» Dataset excerpts
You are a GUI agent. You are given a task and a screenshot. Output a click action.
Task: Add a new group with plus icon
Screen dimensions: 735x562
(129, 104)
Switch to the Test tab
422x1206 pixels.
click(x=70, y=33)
--
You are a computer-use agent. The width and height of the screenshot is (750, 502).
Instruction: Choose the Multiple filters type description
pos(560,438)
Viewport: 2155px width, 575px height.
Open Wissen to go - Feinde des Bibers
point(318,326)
==
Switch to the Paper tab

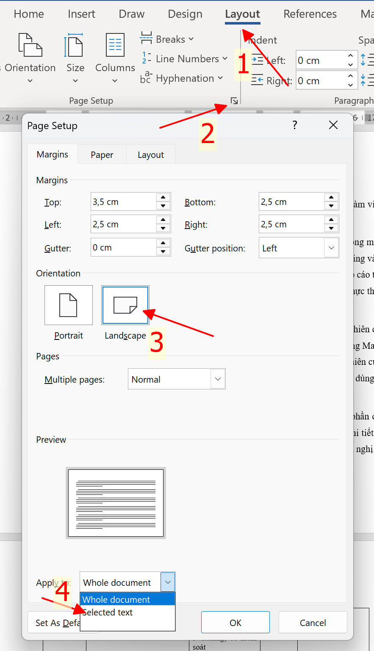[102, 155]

» Required action
Go through the entries above and count each line that contains the string "screenshot". Reply only with the total.

» Your response
2